Ms. DeRocco responded to the concern about the Administration's proposal to consolidate funding streams by stating that it will allow local workforce boards to better serve those needing services by ensuring that they are not constrained by burdensome federal requirements. She also stated that consolidation will lead to a flexibility in service, integration of services and additional money because of the removal of administrative funds. In response to the shift in state dollars from "in school youth" to "out of school youth," she articulated that those youth, who include drop-outs, court-involved youth and youth aging out of the foster care system, are the most in need of the services offered by the workforce investment system. Overall, the Administration's witnesses stated that their proposal would improve the system's emphasis on building the capacity of the entire workforce system and lead to increased flexibility and integration of services.

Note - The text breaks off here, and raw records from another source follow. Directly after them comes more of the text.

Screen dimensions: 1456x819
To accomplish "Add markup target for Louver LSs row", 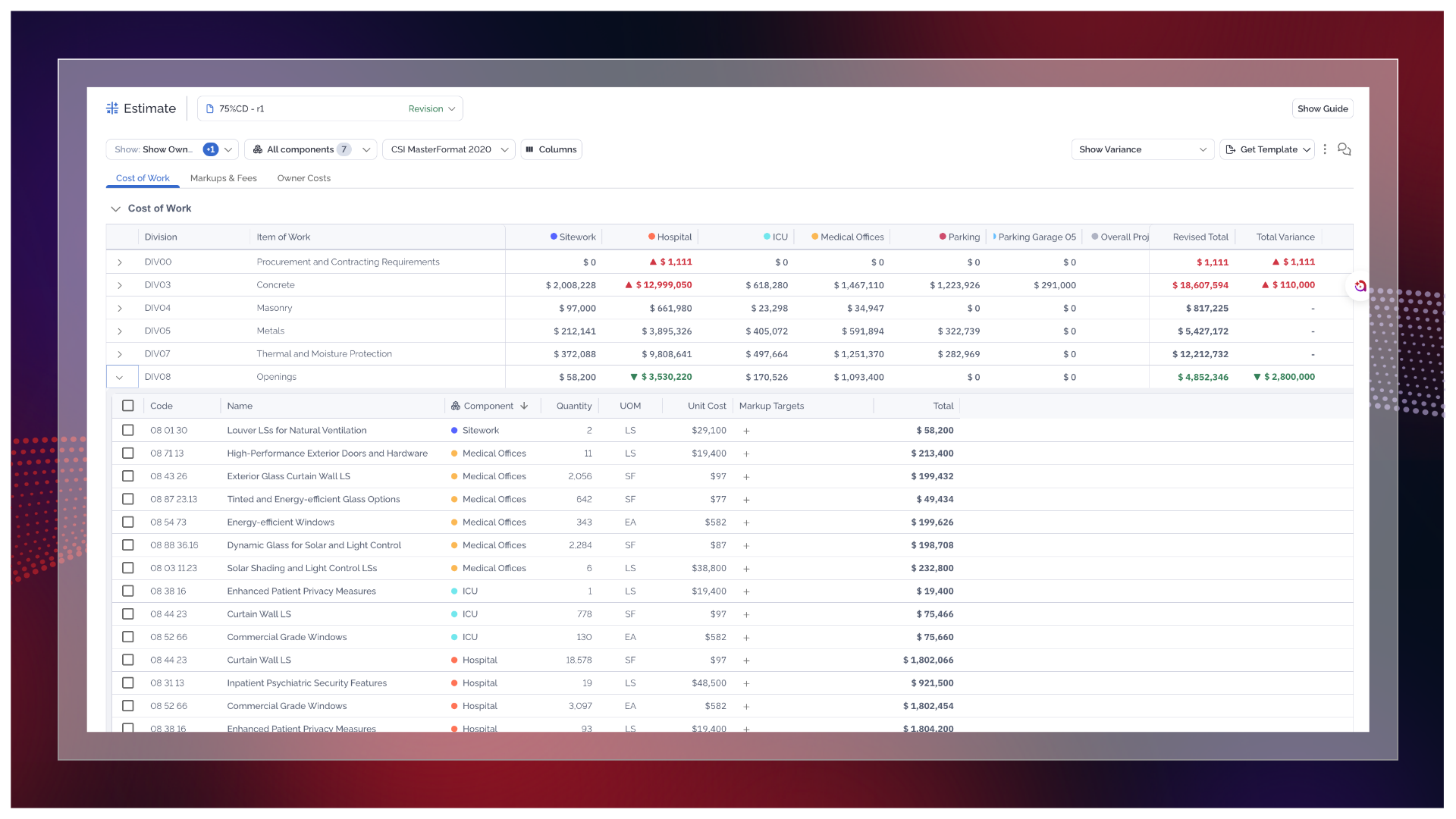I will pyautogui.click(x=746, y=431).
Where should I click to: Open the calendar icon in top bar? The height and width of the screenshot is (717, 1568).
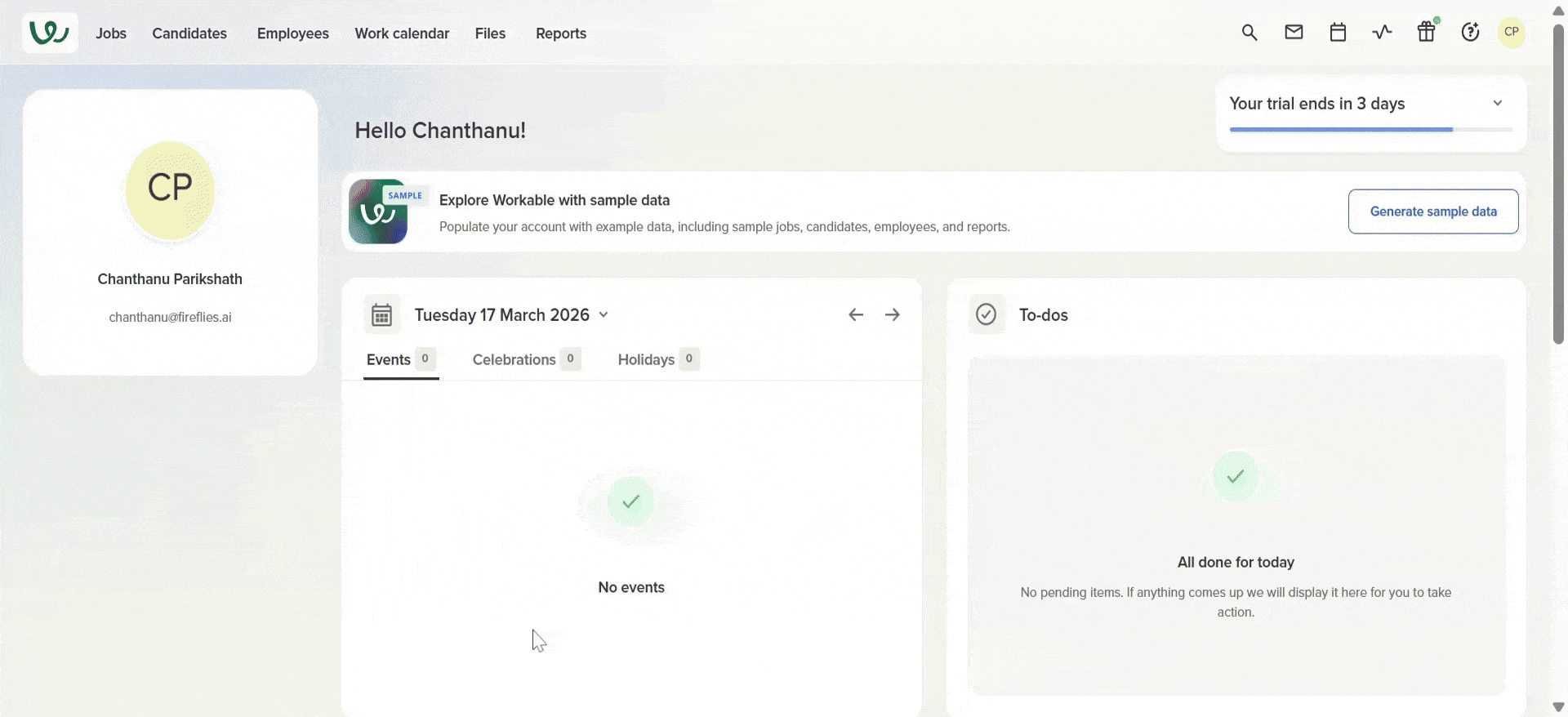click(x=1338, y=33)
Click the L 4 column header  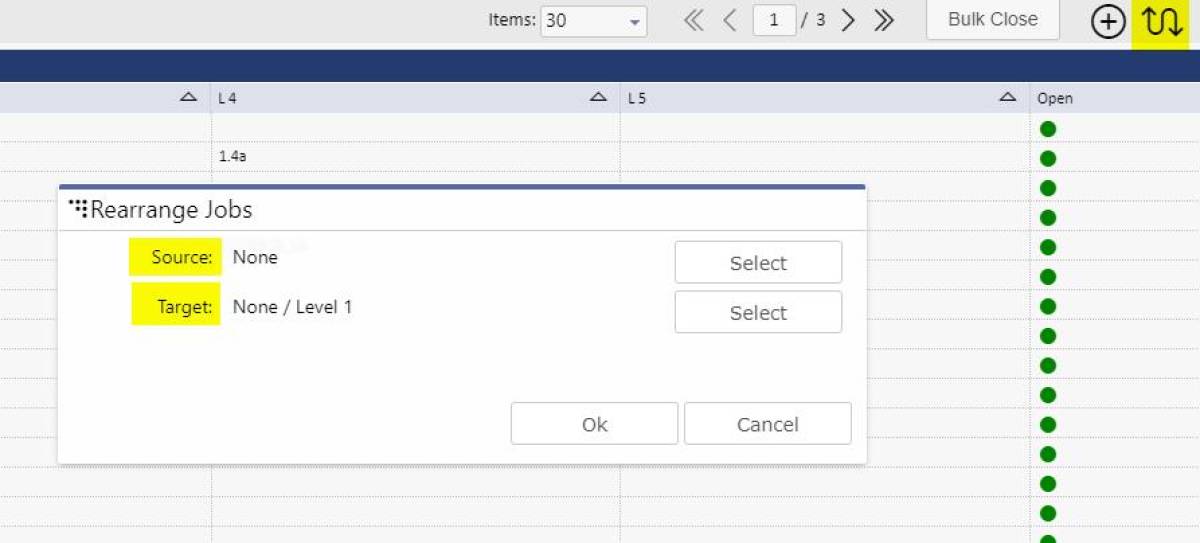tap(400, 98)
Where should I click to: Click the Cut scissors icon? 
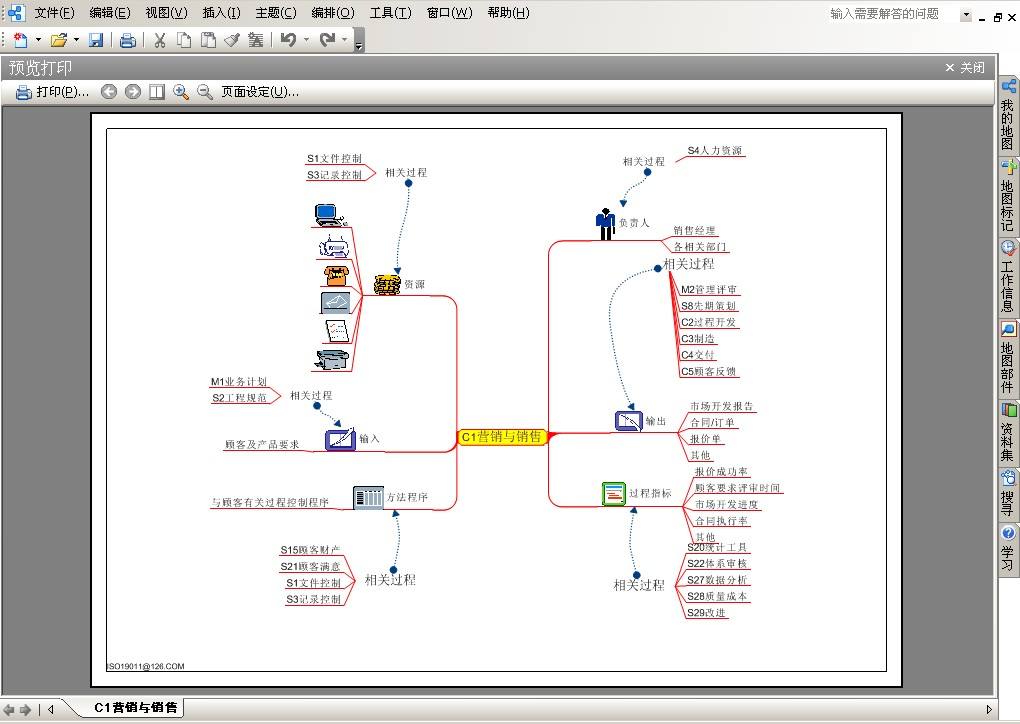(158, 40)
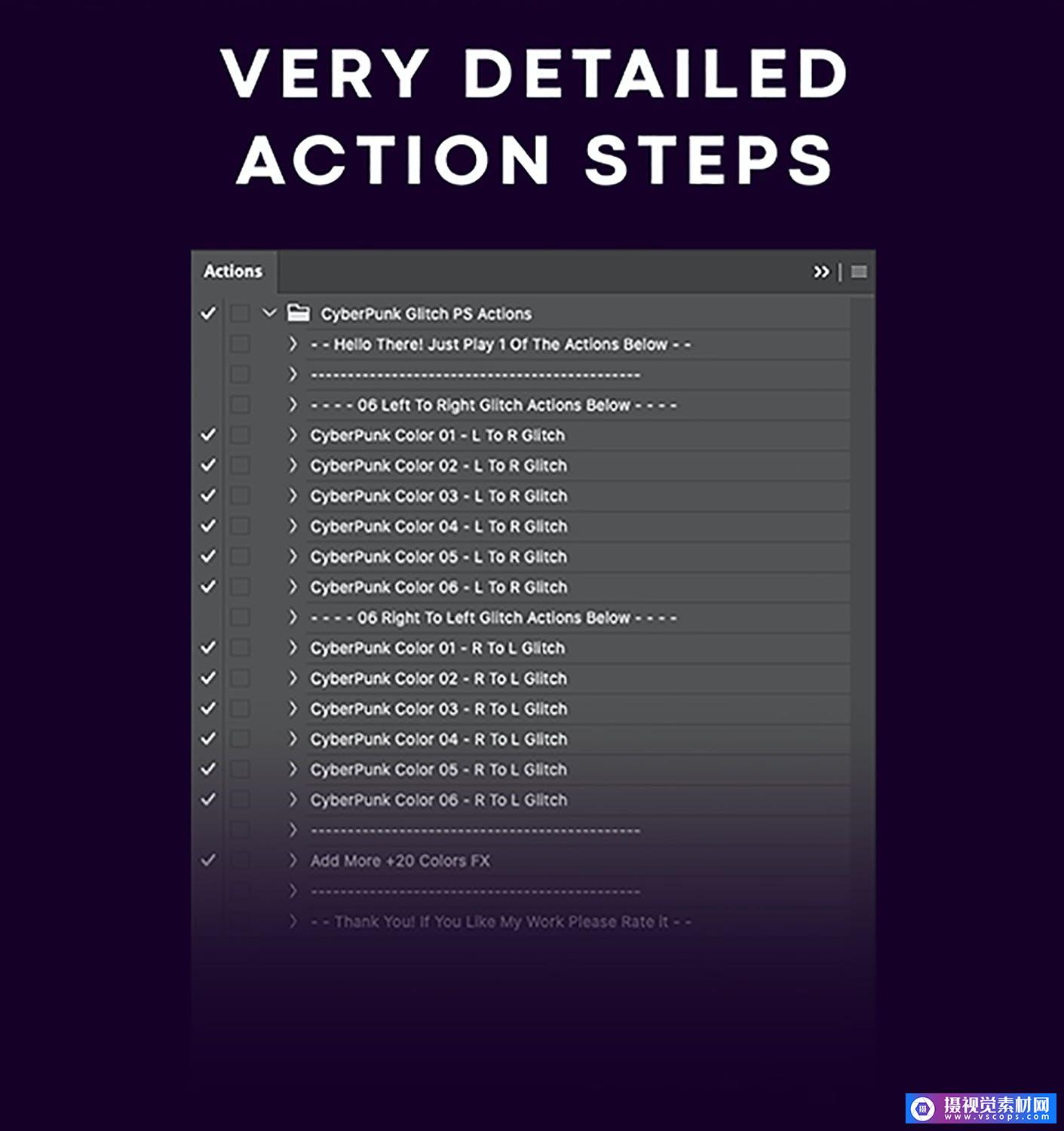The height and width of the screenshot is (1131, 1064).
Task: Collapse panel using double-arrow icon
Action: [x=821, y=271]
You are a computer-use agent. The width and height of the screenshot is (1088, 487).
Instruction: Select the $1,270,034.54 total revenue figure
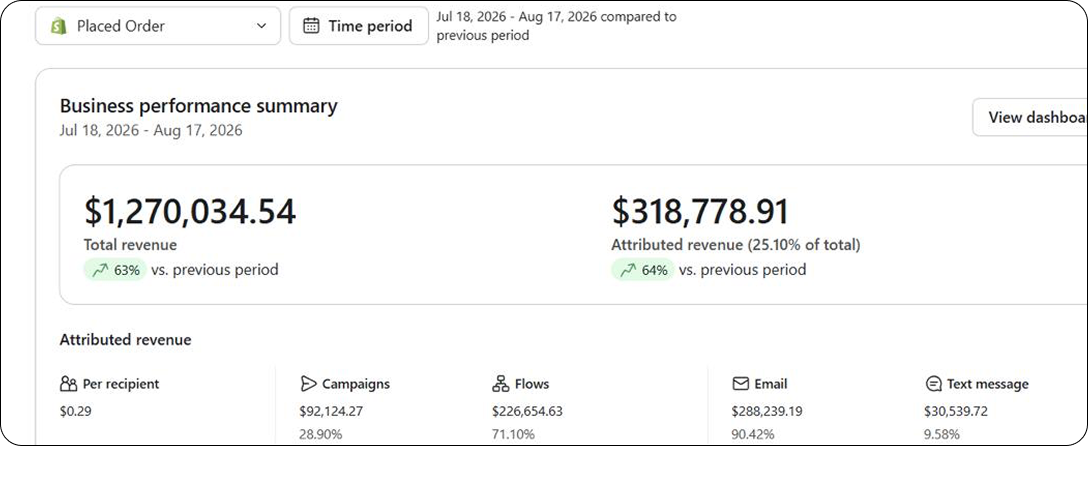(x=190, y=212)
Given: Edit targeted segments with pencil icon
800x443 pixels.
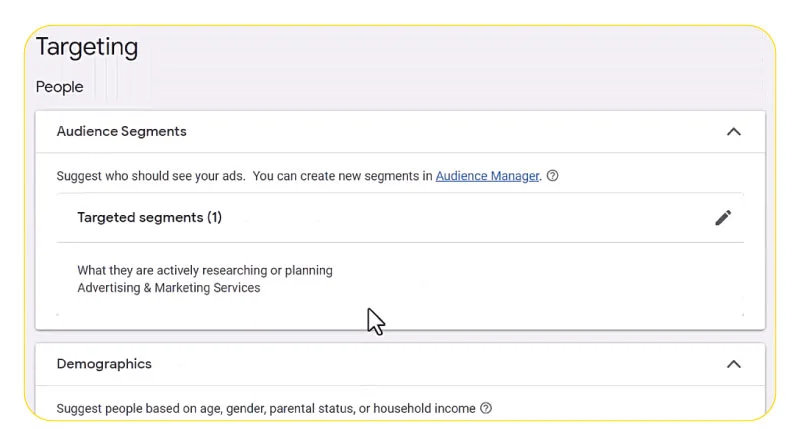Looking at the screenshot, I should 722,218.
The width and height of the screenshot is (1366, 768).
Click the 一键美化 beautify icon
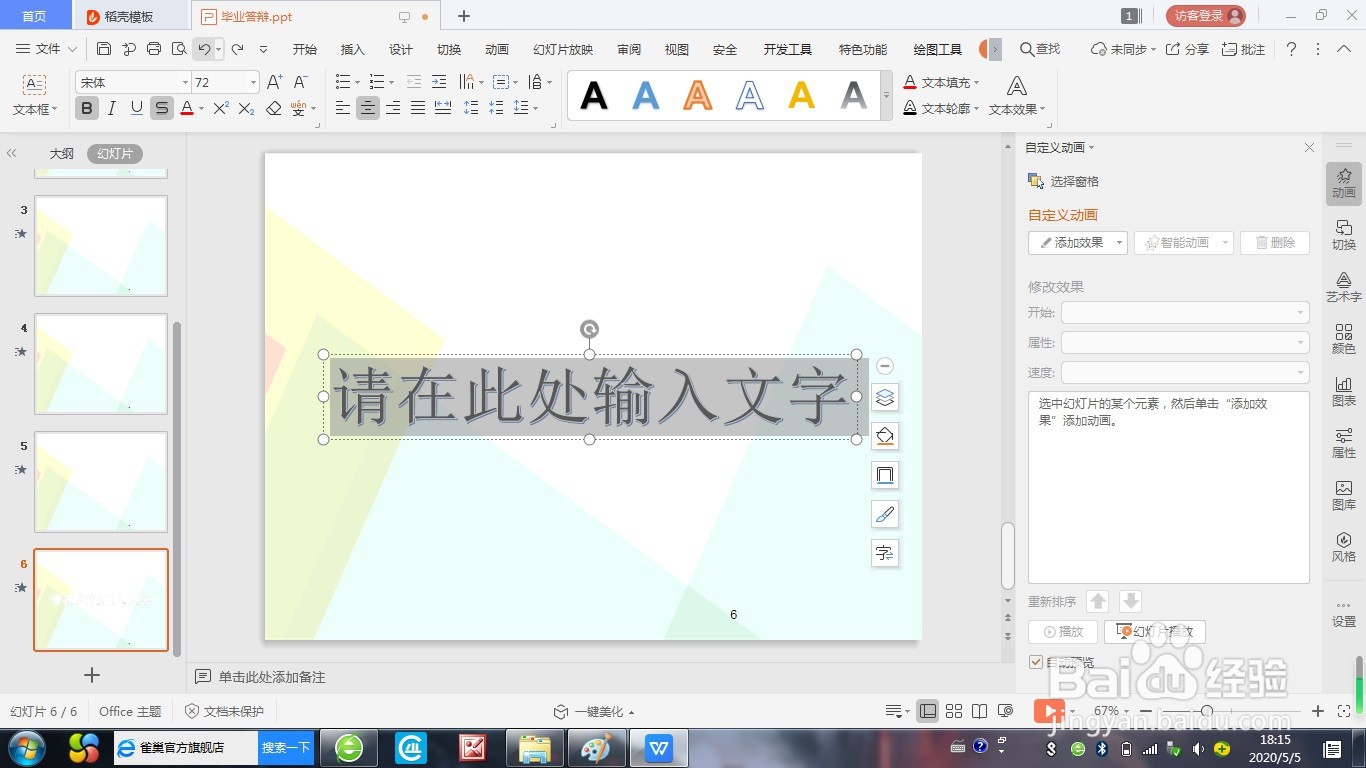pyautogui.click(x=561, y=711)
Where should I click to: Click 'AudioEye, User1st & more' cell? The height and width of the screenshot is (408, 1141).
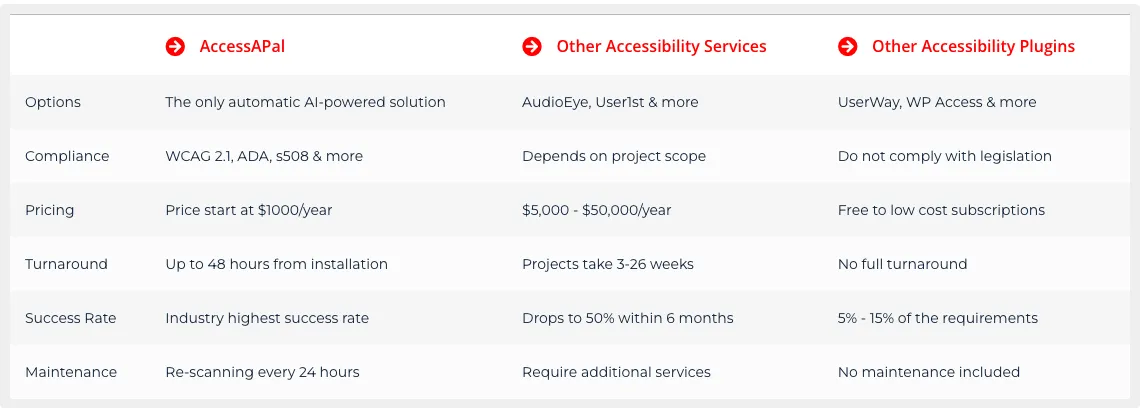[x=611, y=103]
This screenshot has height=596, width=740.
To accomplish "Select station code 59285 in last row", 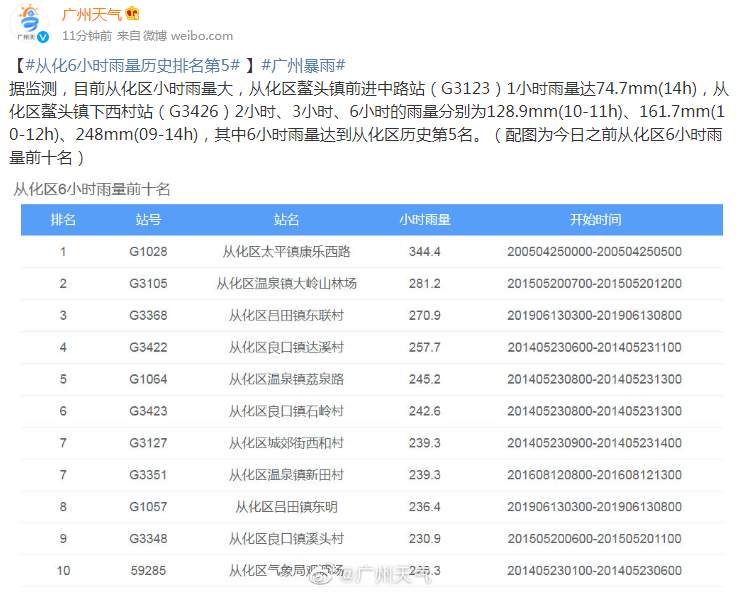I will (x=148, y=571).
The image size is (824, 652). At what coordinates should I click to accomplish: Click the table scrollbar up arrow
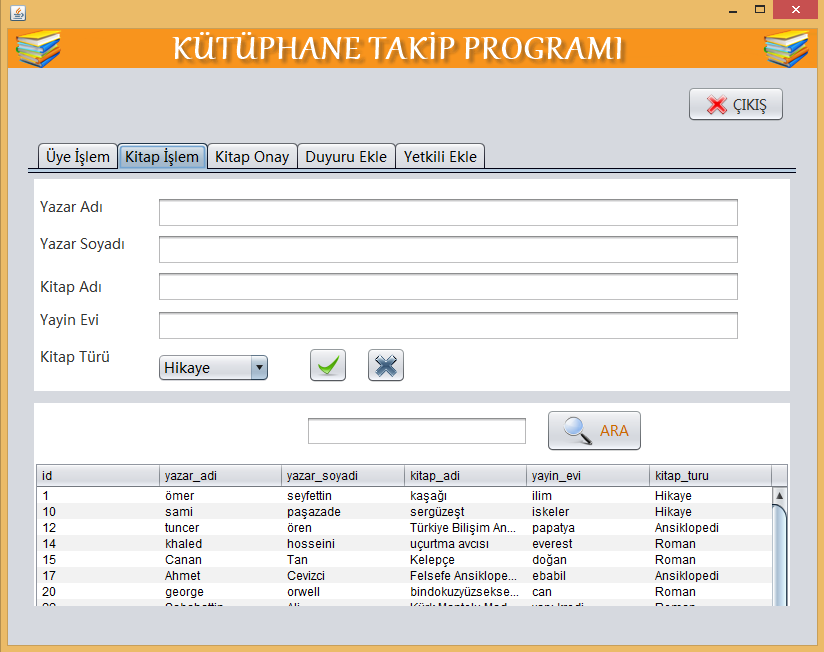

In addition to reemphasizing the concerns raised by Subcommittee members about the Administration's proposal, several other concerns addressed by the second panel included: the need for the House bill to encourage the integration of the economic system with the workforce development system; the need to address the dramatic decline in training under the Workforce Investment Act; and the need to invest more funding into job training as opposed to the Personal Reemployment Accounts or PRA's. PRA's will be administered through the One-Stop Career Center system and will be worker managed, contain up to $3,000, and will be used for the purchase of a variety of reemployment services or as a bonus for obtaining early employment.

Concerns were also raised by the Democratic Subcommittee members over the suggested time line for WIA reauthorization and the lack of hearings held by the House prior to the bill's introduction on Thursday, March 13th. The Subcommittee has suggested that it will mark up the bill the week of March17th, send it to full Committee the following week and vote on it before Congress's April recess, which is scheduled for April 14th through the 25th.